Write out the records in full, exactly as given, but without the images.

──────── Material shown

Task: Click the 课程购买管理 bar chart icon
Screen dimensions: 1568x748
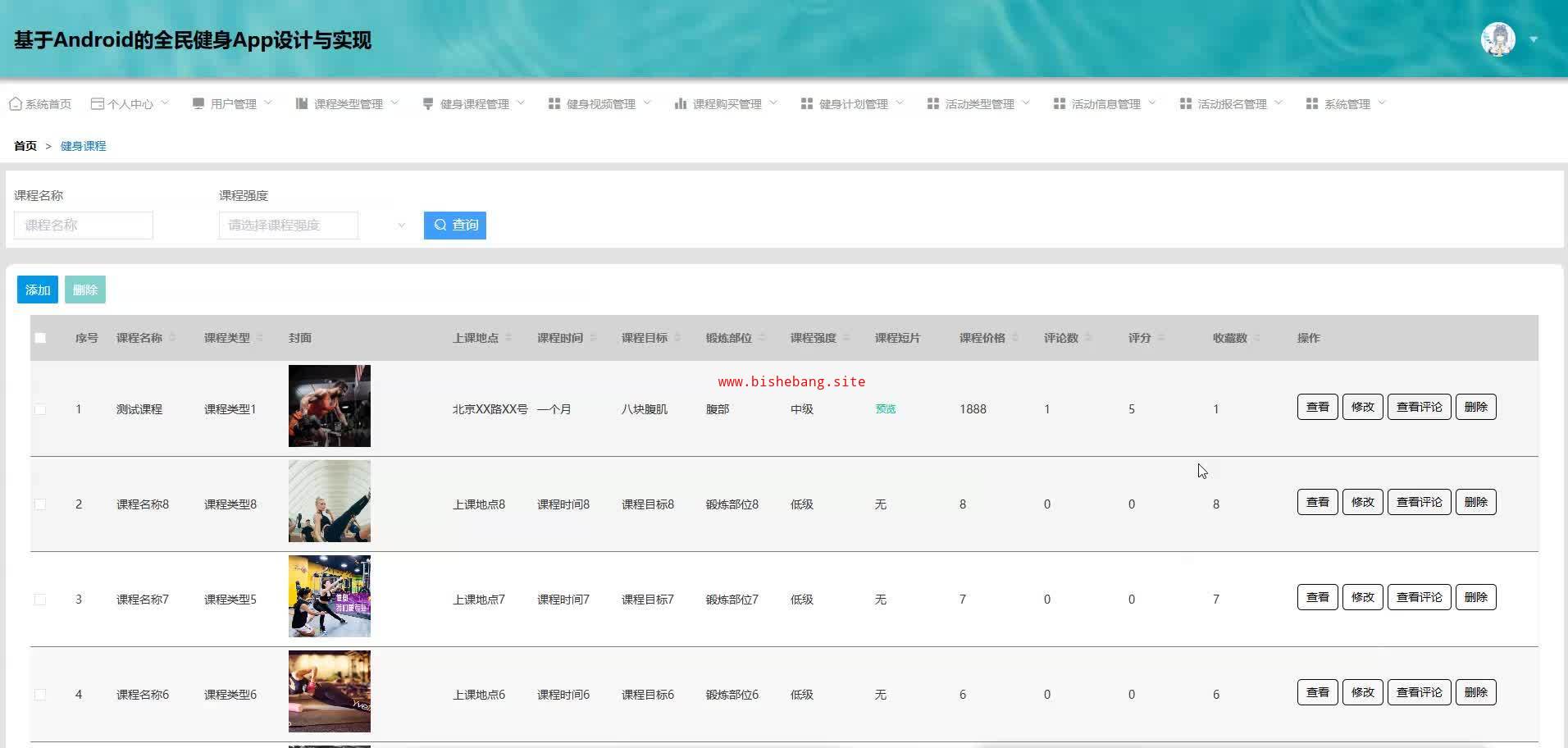Action: pyautogui.click(x=681, y=104)
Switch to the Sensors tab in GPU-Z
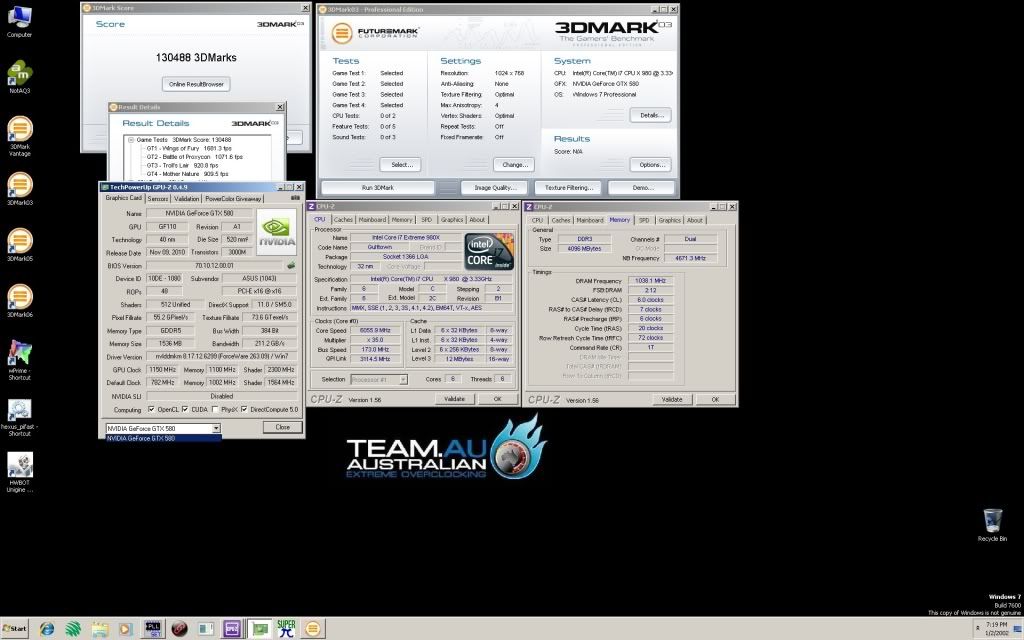 click(x=158, y=198)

────────────────

Response:
Task: Click the 课程购买管理 bar chart icon
Screen dimensions: 1568x748
Action: pyautogui.click(x=681, y=104)
Switch to the Sensors tab in GPU-Z
 click(x=158, y=198)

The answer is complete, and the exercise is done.